EXERCISE TASKS:
a) In the book reviews, transcribe the passage that begins at the words "30 von 31 Kunden" and stops after the words "current) medical anthropologists.".
b) According to the book reviews, which two countries supply the case studies Farmer uses to illustrate his broad themes?

30 von 31 Kunden fanden die folgende Rezension hilfreich
Shining a Light 2. Januar 2004
Von Andrea Ducas - Veröffentlicht auf Amazon.com
Format:Taschenbuch
Dr. Farmer sums up what you can hear in his lectures (he is an amazing speaker), read in journals, and hear in his interviews: The "modern day plagues" result directly from Structural Violence. I read this book for my culture and health class and could not put it down. He writes with an eloquence unheard of in most anthropologists while at the same time with the passion of a deeply concerned physician. Although in some points the book can get repetitive (as case studies overlap) it is a spectacular, enlightening read that I would recommend to anyone, particularly potential (and current) medical anthropologists.
29 von 30 Kunden fanden die folgende Rezension hilfreich
Medical-anthropological approach to HIV & TB illuminates roles of inequality and poverty in spread of disease 11. Juli 2005
Von David Evans - Veröffentlicht auf Amazon.com
Format:Taschenbuch
Farmer, a physician-anthropologist and activist, examines both the way that poverty and inequality result in the spread of HIV and TB today and the flawed justifications for inequitable access to treatment. His ethnographic analysis provides a powerful complement to standard epidemiological work, and this treatise on the danger as well as the immorality of inequity in medical care is largely convincing.

Farmer illustrates several broad themes effectively with case studies from Haiti and Peru. One is the idea that most studies overemphasize individual agency, failing to recognize serious "structural" factors, such as the pressure that extreme poverty exerts on people to engage in unhealthy behaviors and the problems introduced by economic inequality. (One example of the latter is that in unequal countries like Peru, second-line TB drugs are available because of demand by the rich, so doctors also prescribe them to the poor who can only afford them intermittently, which generates drug-resistant strains of the disease.) Another theme is that people in rich nations tend to place heavy weight on "strange" cultural beliefs and customs in explaining high disease prevalence, whereas actual epidemiological research tends to show that these factors carry little weight relative to poverty-related factors. While he uses AIDS in Haiti to illustrate this tendency, it applies perfectly to popular Western conceptions of AIDS in Africa: the popular media tend to emphasize cultural practices such as wife inheritance and a strong sex drive, whereas epidemiological research fails to support a major role for these.

A third theme, which Farmer often trumpets but not as convincingly, is that many of the trade-offs voiced by policymakers are ultimately false. One example is the question of whether to treat tuberculosis with drugs or prevent it (e.g., by investing in economic development). He then uses the success of his clinic in Haiti as an example of both treating and preventing TB. The ultimate argument is that the wealthy have no right to withhold their wealth from the poor. However, he gives us no clear sense of how the resources to generalize this to the world at large should be marshaled. While the trade-off may be philosophically false, the practical application is unclear.

But even without a plan of action, Farmer illuminates key problems in the analysis of infectious disease spread and makes a convincing plea to share the wealth (and the technology).

DATASET RECORDS:
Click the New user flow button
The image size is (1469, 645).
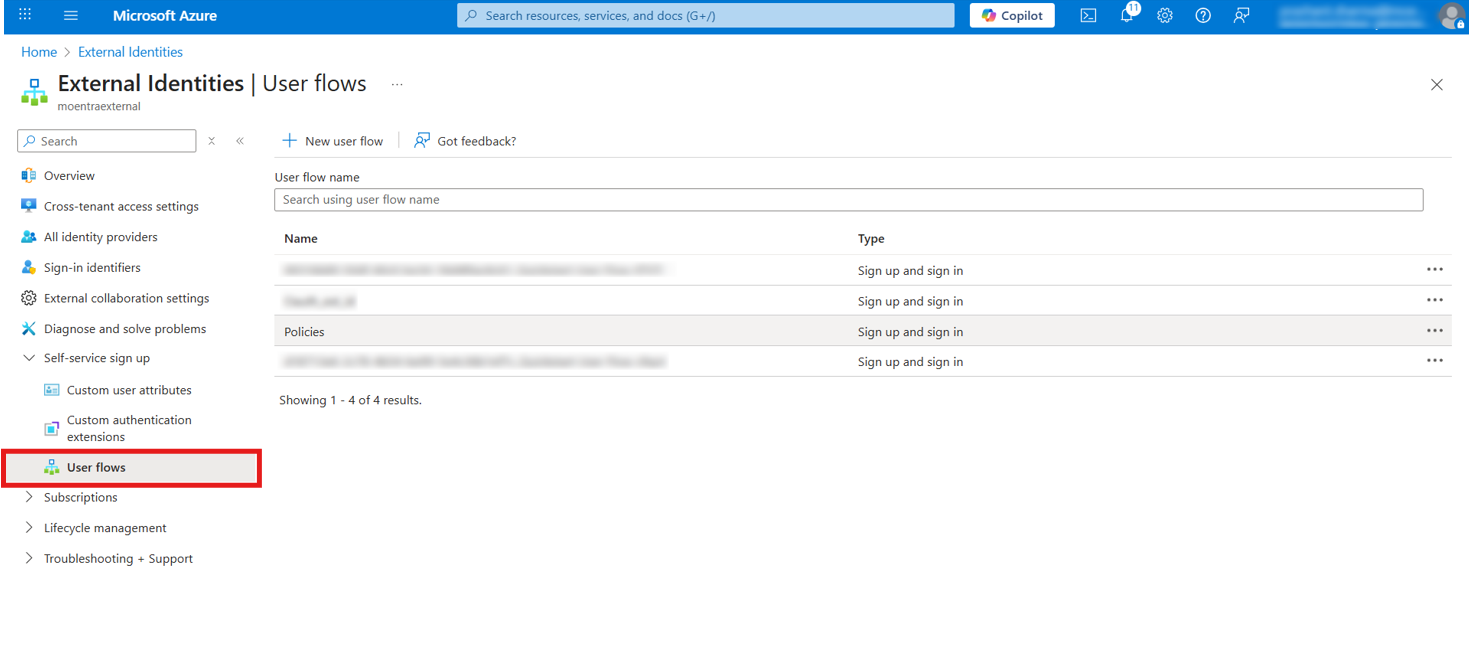click(x=333, y=140)
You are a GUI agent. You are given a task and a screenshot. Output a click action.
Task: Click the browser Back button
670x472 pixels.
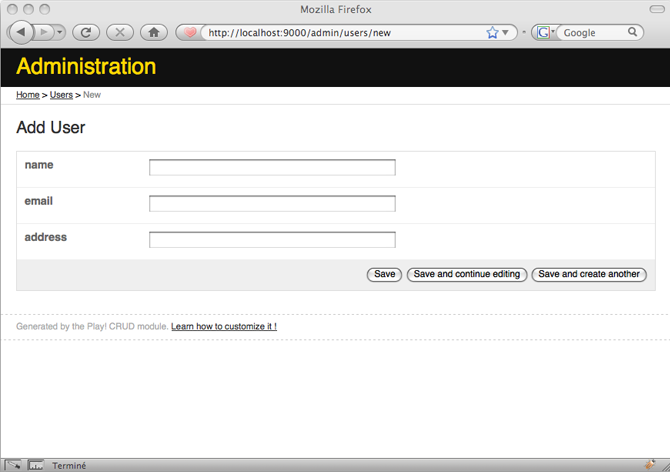click(20, 32)
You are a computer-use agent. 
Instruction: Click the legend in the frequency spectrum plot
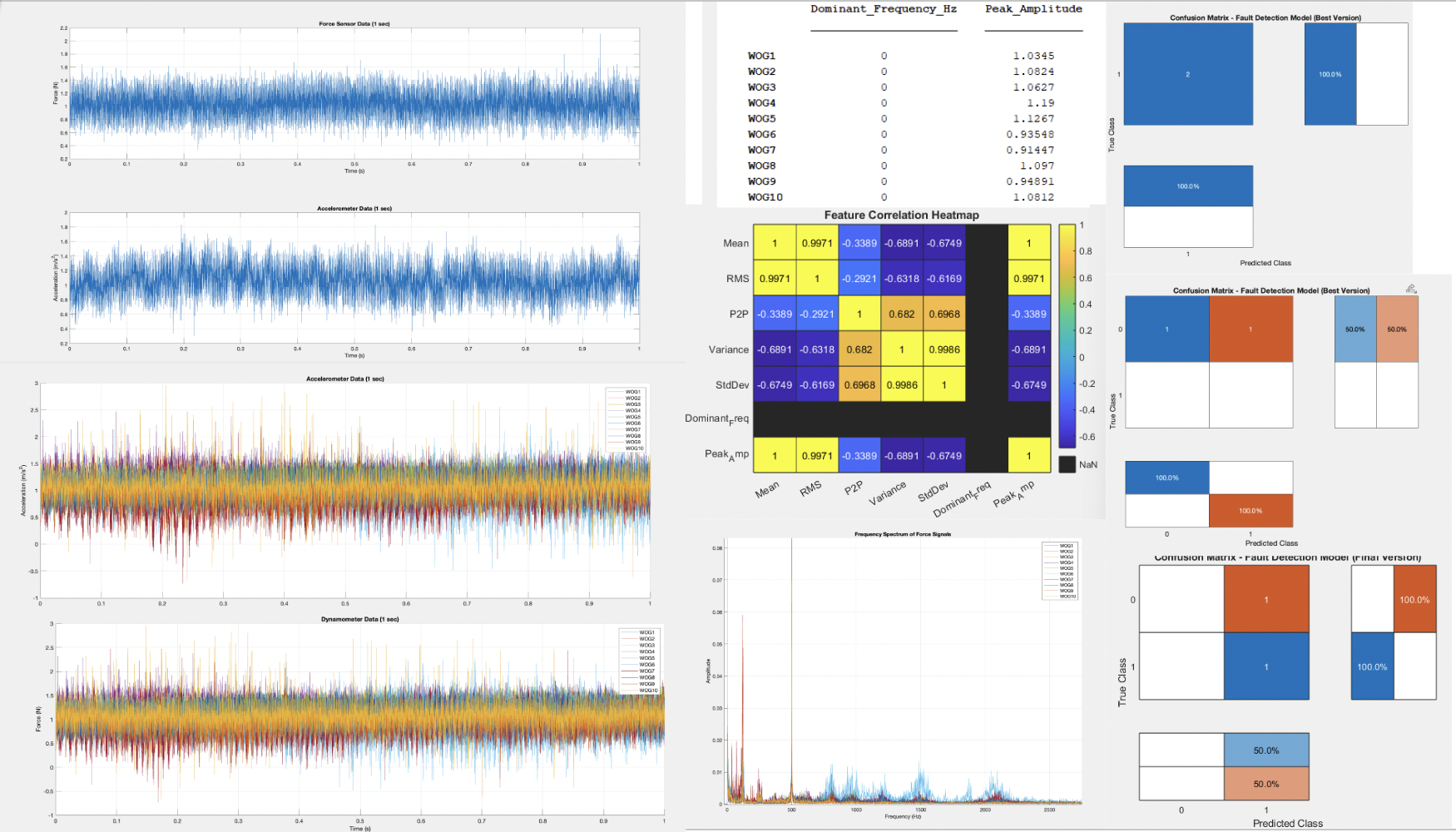[1060, 571]
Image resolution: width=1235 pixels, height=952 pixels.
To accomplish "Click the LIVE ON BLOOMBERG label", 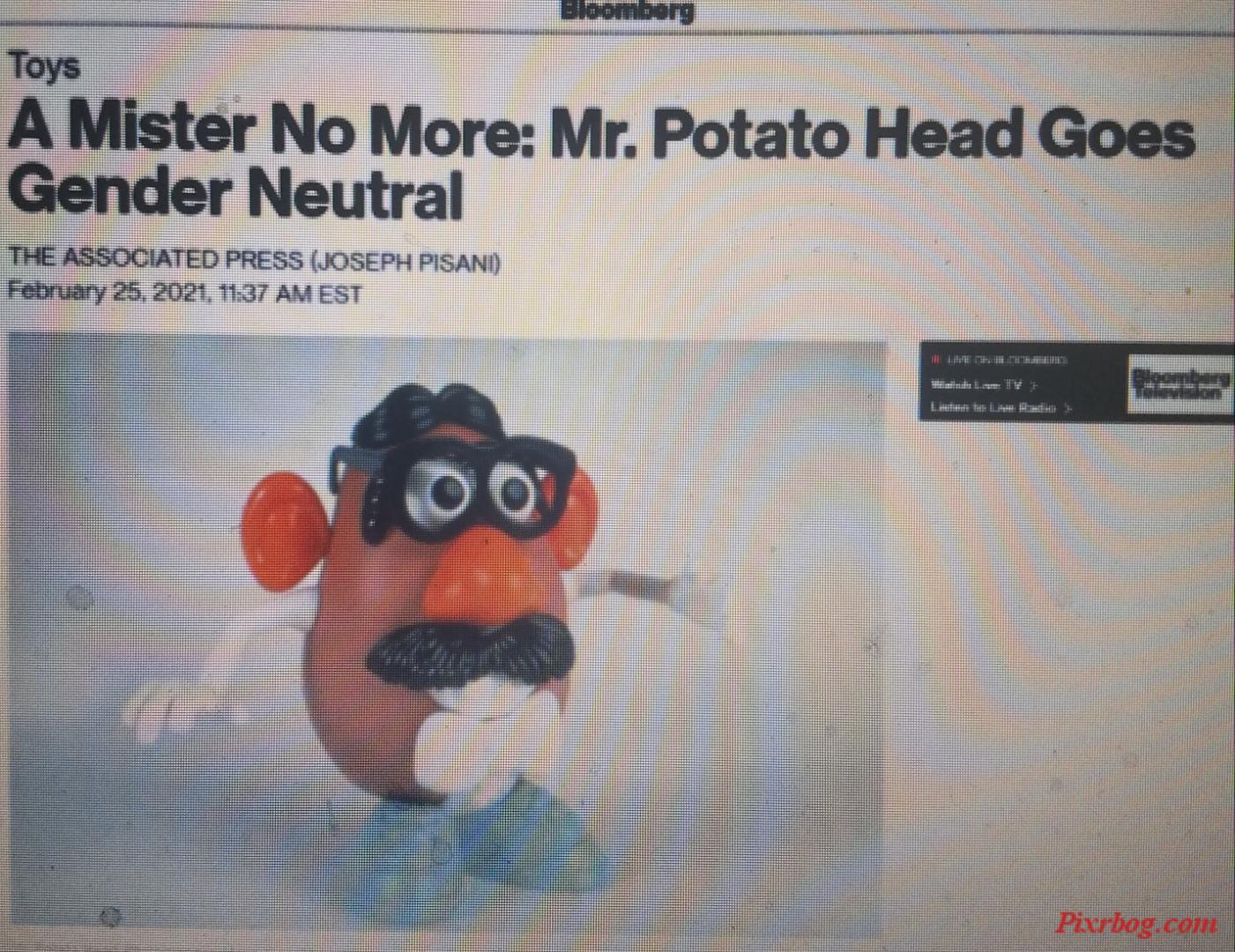I will pos(1006,360).
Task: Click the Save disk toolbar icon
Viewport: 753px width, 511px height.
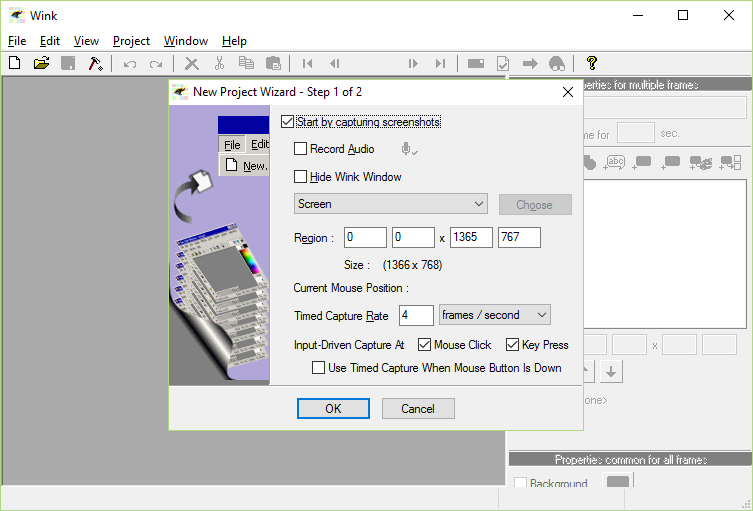Action: pyautogui.click(x=68, y=63)
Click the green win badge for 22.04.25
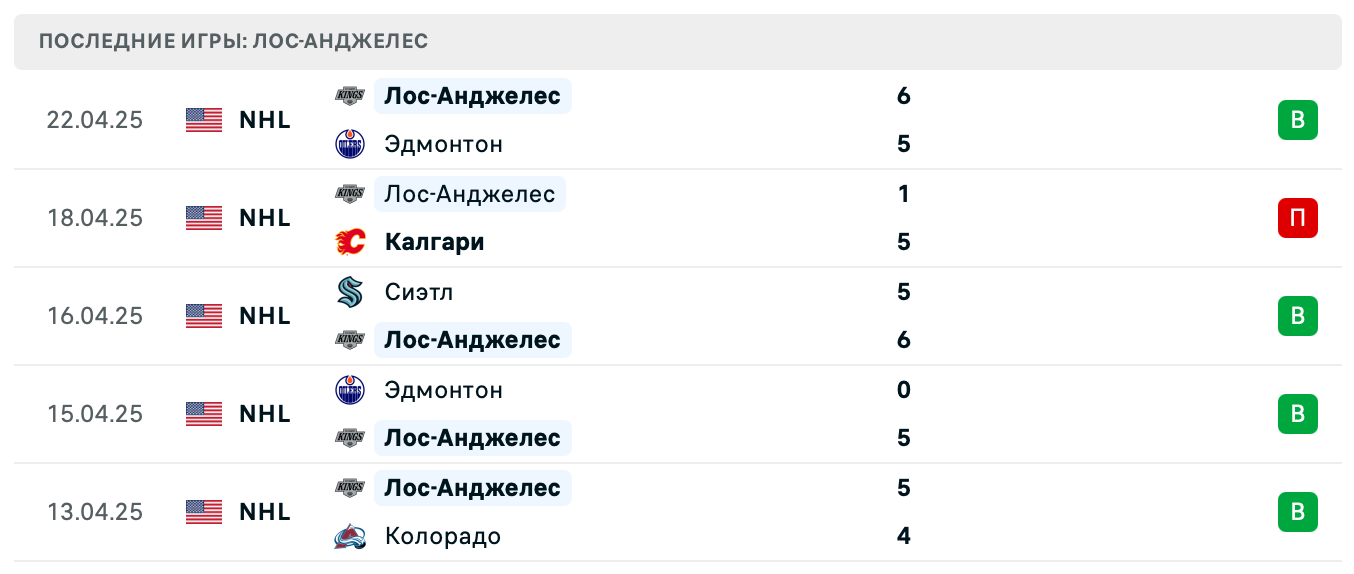The height and width of the screenshot is (574, 1354). (x=1297, y=120)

REPLIES:
a)
30 von 31 Kunden fanden die folgende Rezension hilfreich
Shining a Light 2. Januar 2004
Von Andrea Ducas - Veröffentlicht auf Amazon.com
Format:Taschenbuch
Dr. Farmer sums up what you can hear in his lectures (he is an amazing speaker), read in journals, and hear in his interviews: The "modern day plagues" result directly from Structural Violence. I read this book for my culture and health class and could not put it down. He writes with an eloquence unheard of in most anthropologists while at the same time with the passion of a deeply concerned physician. Although in some points the book can get repetitive (as case studies overlap) it is a spectacular, enlightening read that I would recommend to anyone, particularly potential (and current) medical anthropologists.

b) Haiti and Peru.